Your goal:
Repeat, exactly as they appear, the lines from the one with "Expand the navigation pane configure arrow" through the last line of the entries below, but none of the pictures.

───── Material for this task

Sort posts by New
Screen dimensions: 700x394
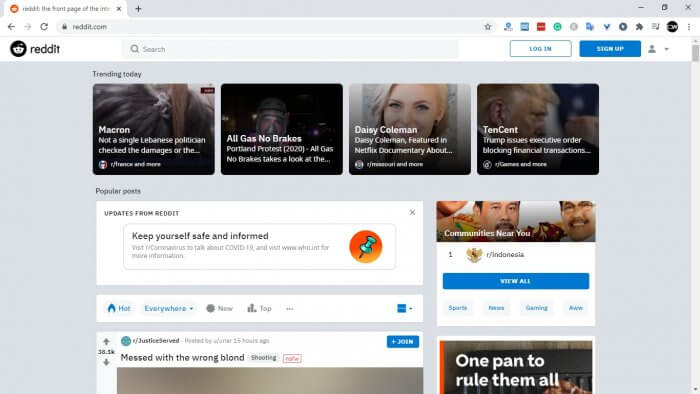tap(219, 308)
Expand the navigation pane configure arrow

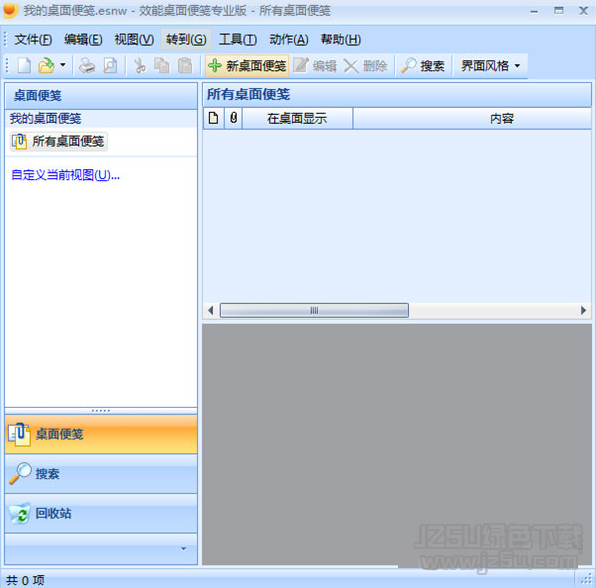184,548
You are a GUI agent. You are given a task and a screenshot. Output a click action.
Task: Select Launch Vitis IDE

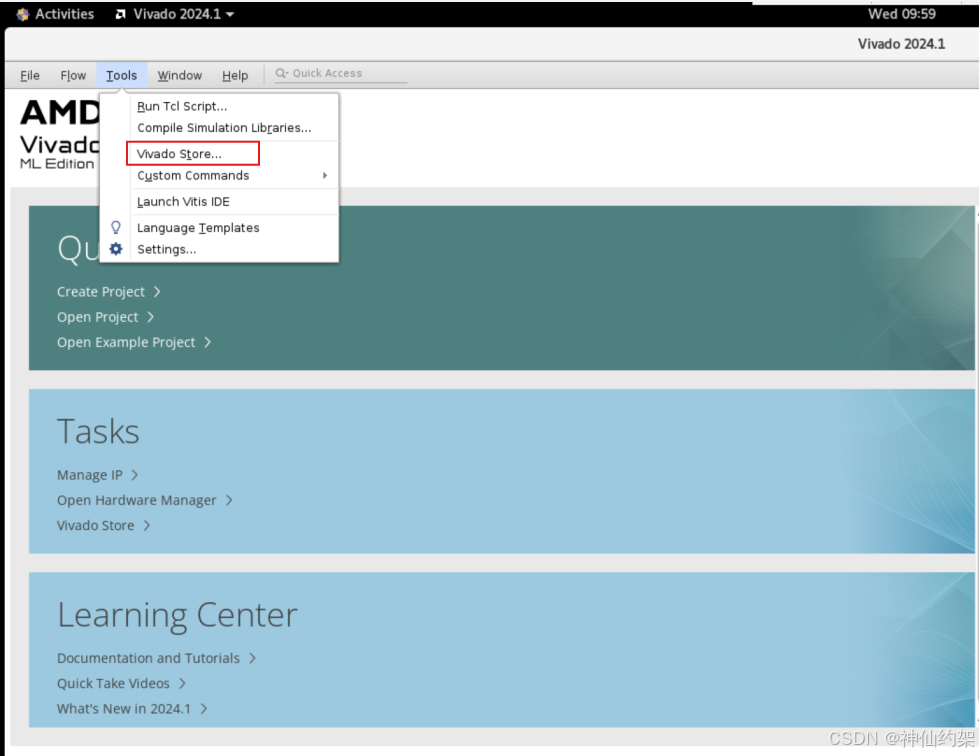click(x=183, y=203)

──────────

Your response:
Expand the navigation pane configure arrow

184,548
You are a GUI agent. You are given a task and a screenshot. Output a click action.
Task: Select Launch Vitis IDE

click(x=183, y=203)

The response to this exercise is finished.